**TAREFA 1**: Indique, por favor, se cada afirmação concorda com o texto sobre o fundo Ninety One European Equities, respondendo sim ou não e citando as palavras do texto que o decidem: (a) Ben Lambert é gestor do fundo desde 2022; (b) a equipa manteve o modelo quantitativo linear; (c) o fundo celebra 25 anos de história.
**TAREFA 2**: Dê seguimento ao texto sobre o fundo Ninety One European Equities a partir da última frase apresentada.

**TEXTO PARA ANÁLISE**:
>>>
Ben Lambert (Ninety One): “Pela primeira vez em mais de uma década, a diferença de crescimento de lucros entre Estados Unidos e Europa está a comprimir, o que poderá surpreender positivamente”

Ben Lambert
Ben Lambert. Créditos: Cedida (Ninety One)

A filosofia da Ninety One European Equities, que celebra 25 anos de história, continua ancorada na busca pelo melhor de cada fator de mercado: qualidade, valor, crescimento e momentum. Ainda assim, com a entrada de Ben Lambert, gestor do fundo desde 2022, foi tecnicamente renovada. “O que fizemos foi atualizar uma estrutura sólida com ferramentas modernas”, explica o profissional. Desde 2020, a equipa substituiu o antigo modelo quantitativo linear por uma infraestrutura completa de machine learning, capaz de processar mais de mil milhões de dados sobre 20 mil empresas.
<<<
**MATERIAL FORNECIDO**:
>>>
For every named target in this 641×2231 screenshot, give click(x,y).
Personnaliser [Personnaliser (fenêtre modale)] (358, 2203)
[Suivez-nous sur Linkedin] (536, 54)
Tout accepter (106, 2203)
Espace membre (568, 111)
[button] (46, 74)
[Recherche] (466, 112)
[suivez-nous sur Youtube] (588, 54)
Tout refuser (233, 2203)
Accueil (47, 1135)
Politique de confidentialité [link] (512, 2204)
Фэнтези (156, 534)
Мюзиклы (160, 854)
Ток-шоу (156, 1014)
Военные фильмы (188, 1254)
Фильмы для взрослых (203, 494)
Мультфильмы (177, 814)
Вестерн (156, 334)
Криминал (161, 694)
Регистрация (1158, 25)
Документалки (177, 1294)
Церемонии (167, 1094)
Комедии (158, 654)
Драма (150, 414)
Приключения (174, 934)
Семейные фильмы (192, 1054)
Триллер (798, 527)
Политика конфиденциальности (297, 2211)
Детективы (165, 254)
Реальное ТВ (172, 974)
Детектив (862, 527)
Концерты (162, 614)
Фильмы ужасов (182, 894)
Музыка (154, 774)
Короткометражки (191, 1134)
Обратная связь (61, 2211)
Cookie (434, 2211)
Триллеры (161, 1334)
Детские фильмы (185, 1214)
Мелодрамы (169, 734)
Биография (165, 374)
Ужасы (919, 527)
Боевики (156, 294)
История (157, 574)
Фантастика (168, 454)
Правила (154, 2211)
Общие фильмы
<<<
**RESPOSTA ESPERADA 1**:
(a) Sim: «gestor do fundo desde 2022».
(b) Não: «a equipa substituiu o antigo modelo quantitativo linear por uma infraestrutura completa de machine learning».
(c) Sim: «que celebra 25 anos de história».

**RESPOSTA ESPERADA 2**:
O processo combina tecnologia e mão humana. O modelo quantitativo reduz o universo de cerca de 600 ações na Europa para aproximadamente 250, que depois passam por análise fundamental detalhada. “Pedimos aos analistas para procurarem mudanças marginais, pontos de inflexão, em vez de escreverem relatórios extensos sobre históricos de dez anos. O que nos interessa é perceber onde o mercado pode estar a subestimar ou a valorizar demais um negócio”, resume. Cada nome recebe previsões probabilísticas de desempenho, com cenários de bull ou bear market, por exemplo, permitindo ao gestor medir o risco assimétrico e ajustar o portefólio em tempo real.

O fundo mantém uma composição "core blended", com a maior parte do tracking error proveniente de decisões idiossincráticas de stock picking, em vez de apostas em tendências gerais de mercado. Desde a adoção do novo modelo de machine learning, o portefólio tem registado alfa consistente, com um information ratio robusto e elevada captura assimétrica de movimentos de mercado.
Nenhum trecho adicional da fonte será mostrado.